(Collected data entries)

- - - - -

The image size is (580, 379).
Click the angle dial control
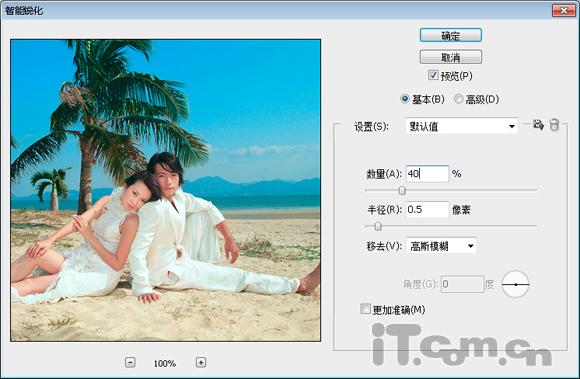click(x=516, y=284)
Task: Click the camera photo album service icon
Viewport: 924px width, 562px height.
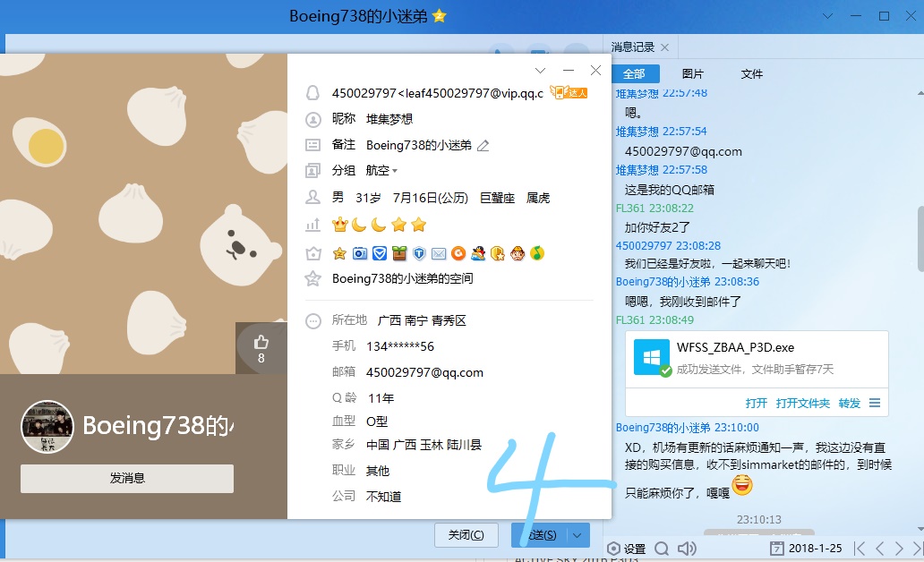Action: click(x=359, y=253)
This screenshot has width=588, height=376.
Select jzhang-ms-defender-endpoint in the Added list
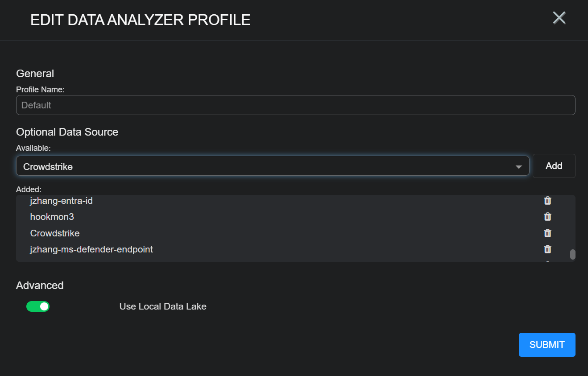[91, 249]
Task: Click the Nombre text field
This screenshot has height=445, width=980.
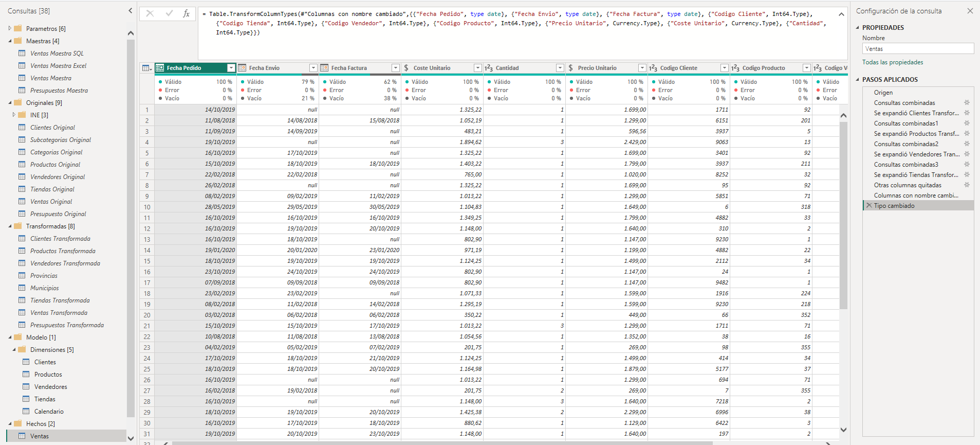Action: point(918,49)
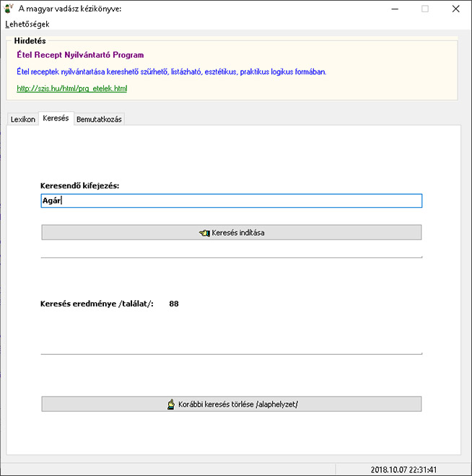The width and height of the screenshot is (472, 476).
Task: Click the hand icon on reset button
Action: (171, 404)
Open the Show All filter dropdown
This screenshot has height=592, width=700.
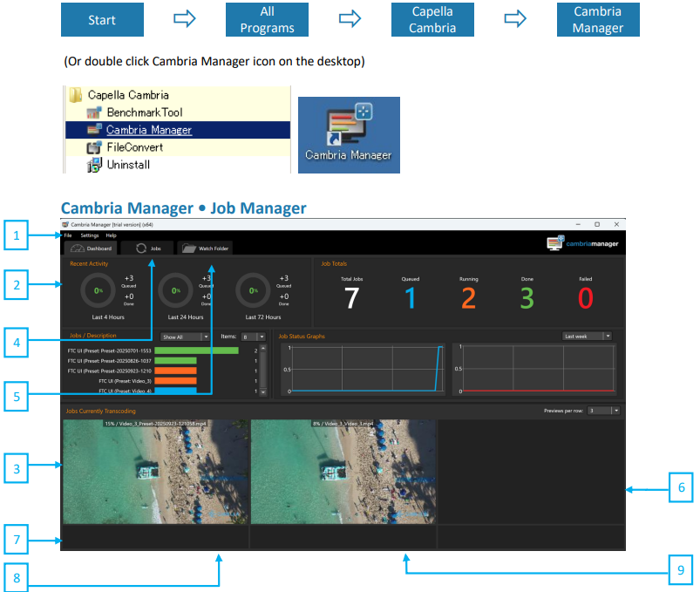pyautogui.click(x=186, y=336)
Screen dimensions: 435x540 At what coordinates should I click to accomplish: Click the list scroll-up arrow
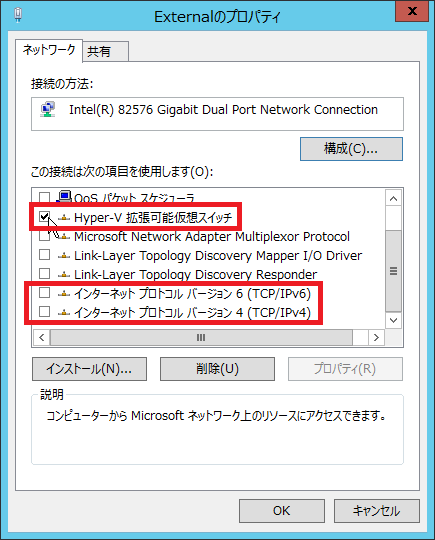click(x=394, y=198)
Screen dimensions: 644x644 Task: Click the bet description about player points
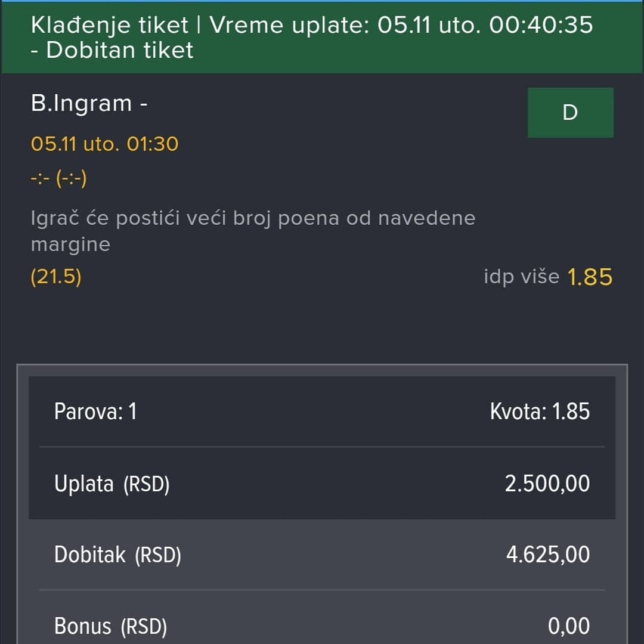253,231
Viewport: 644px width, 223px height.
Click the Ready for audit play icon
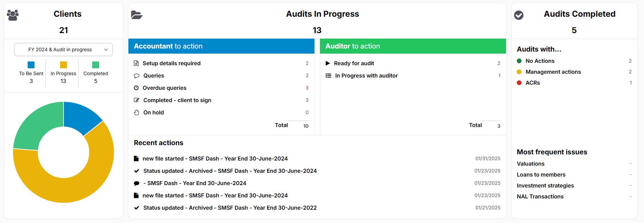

- - - - -

Assignment:
Every record must be copied exactly, with the pictures left out.

Answer to the exercise:
The image size is (580, 379).
Click the angle dial control
click(x=516, y=284)
Task: Click the camera photo album service icon
Viewport: 924px width, 562px height.
Action: click(x=359, y=253)
This screenshot has width=588, height=376.
Select jzhang-ms-defender-endpoint in the Added list
[91, 249]
Task: Click the Nombre text field
This screenshot has height=445, width=980.
Action: point(918,49)
The width and height of the screenshot is (472, 476).
Task: Click the hand icon on reset button
Action: (171, 404)
Open the Show All filter dropdown
This screenshot has height=592, width=700.
pyautogui.click(x=186, y=336)
Screen dimensions: 435x540 At what coordinates should I click to accomplish: Click the list scroll-up arrow
click(x=394, y=198)
Screen dimensions: 644x644 Task: Click the bet description about player points
253,231
Viewport: 644px width, 223px height.
Click the Ready for audit play icon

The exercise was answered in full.